Retype, exactly as written, every line from the one containing "1134x627 pixels." through the last line of the records below, both included; skip the pictures.

(Saved data entries)
------------------------------------------------
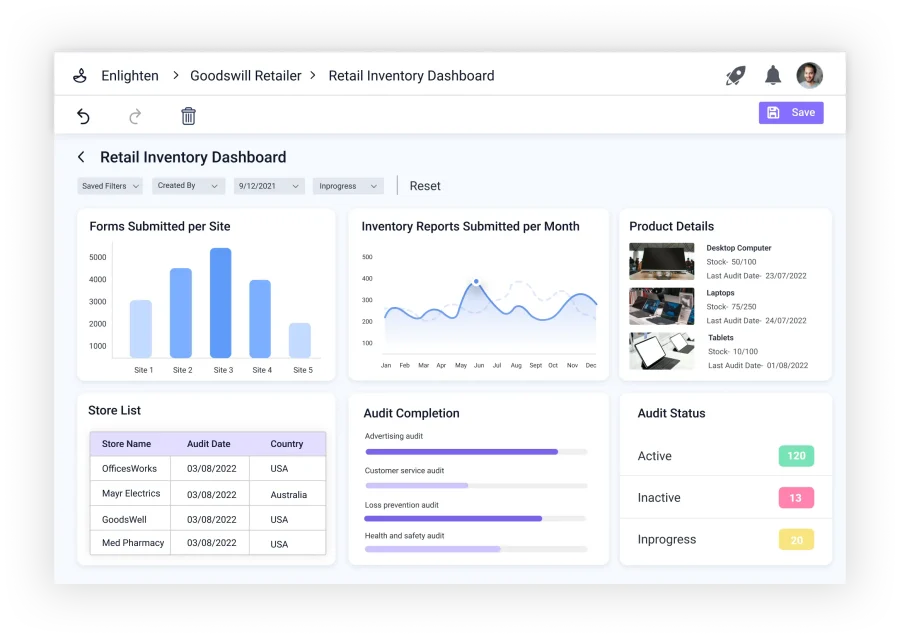
Task: Click the Enlighten logo icon
Action: click(80, 76)
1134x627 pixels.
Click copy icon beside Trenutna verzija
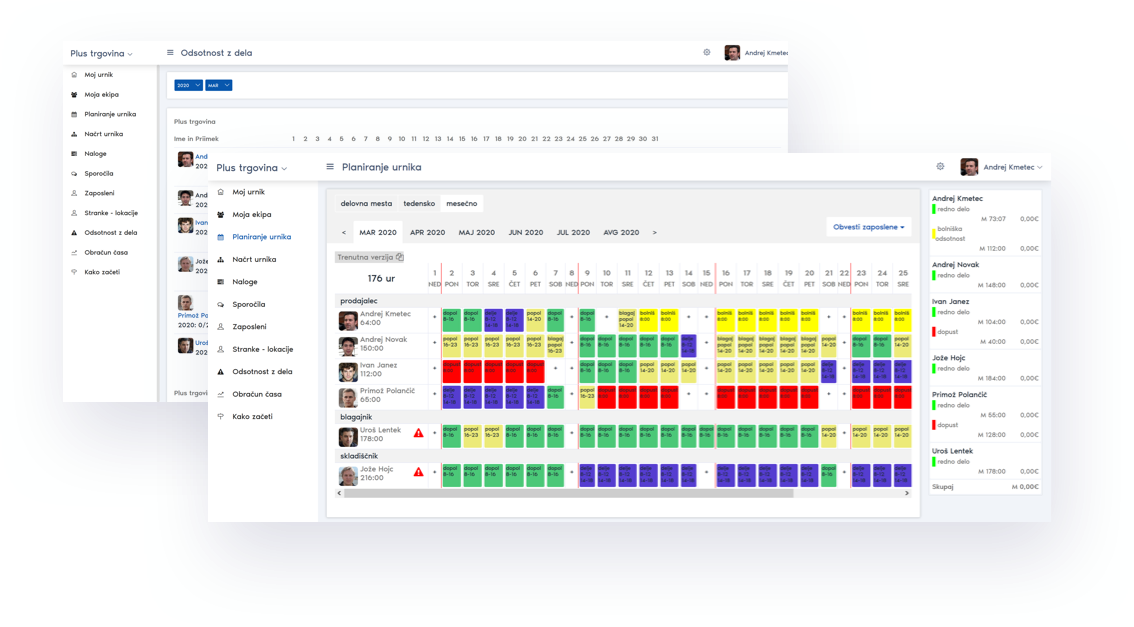(x=400, y=257)
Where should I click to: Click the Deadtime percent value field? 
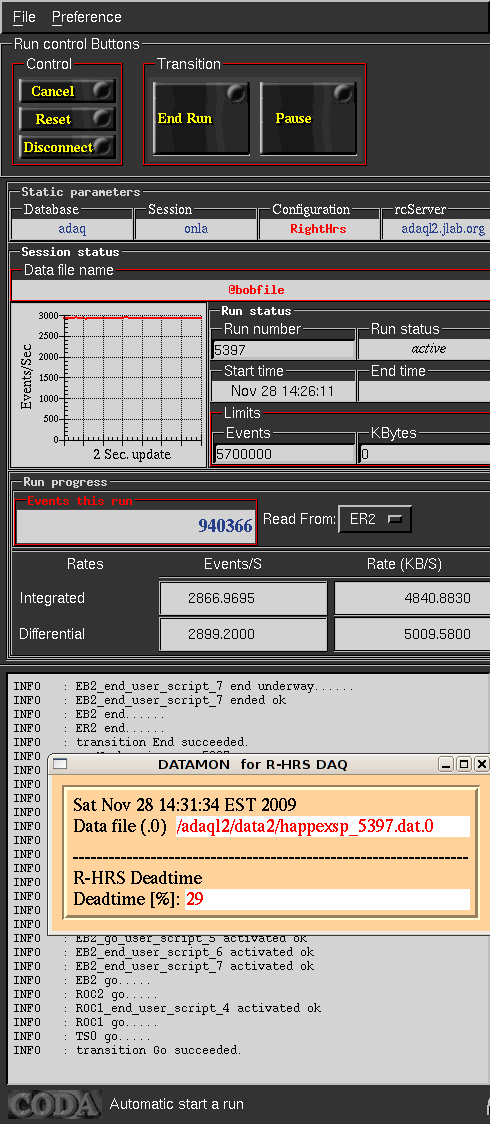point(327,899)
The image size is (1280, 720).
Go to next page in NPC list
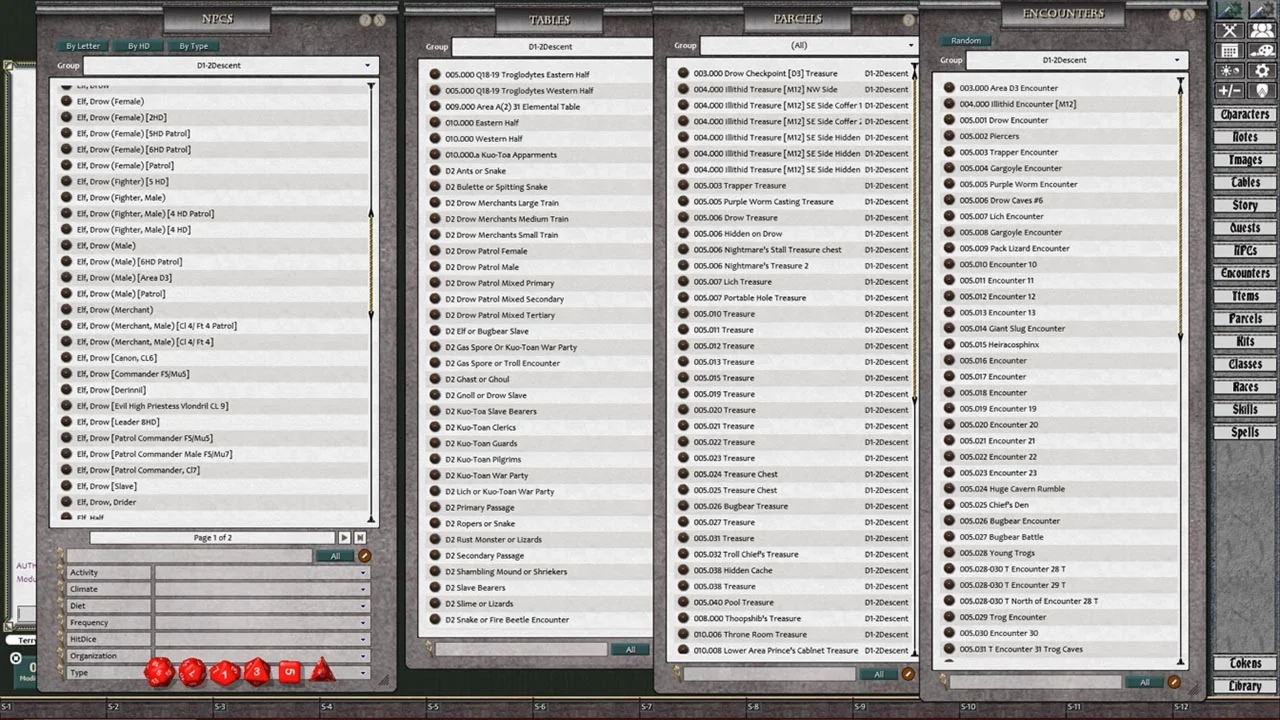pyautogui.click(x=344, y=538)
------------------------------------------------
▶ Exercise result:
1134x627 pixels.
Click copy icon beside Trenutna verzija
(x=400, y=257)
Where should I click to: Click the Deadtime percent value field? 
point(327,899)
The image size is (1280, 720).
Go to next page in NPC list
pyautogui.click(x=344, y=538)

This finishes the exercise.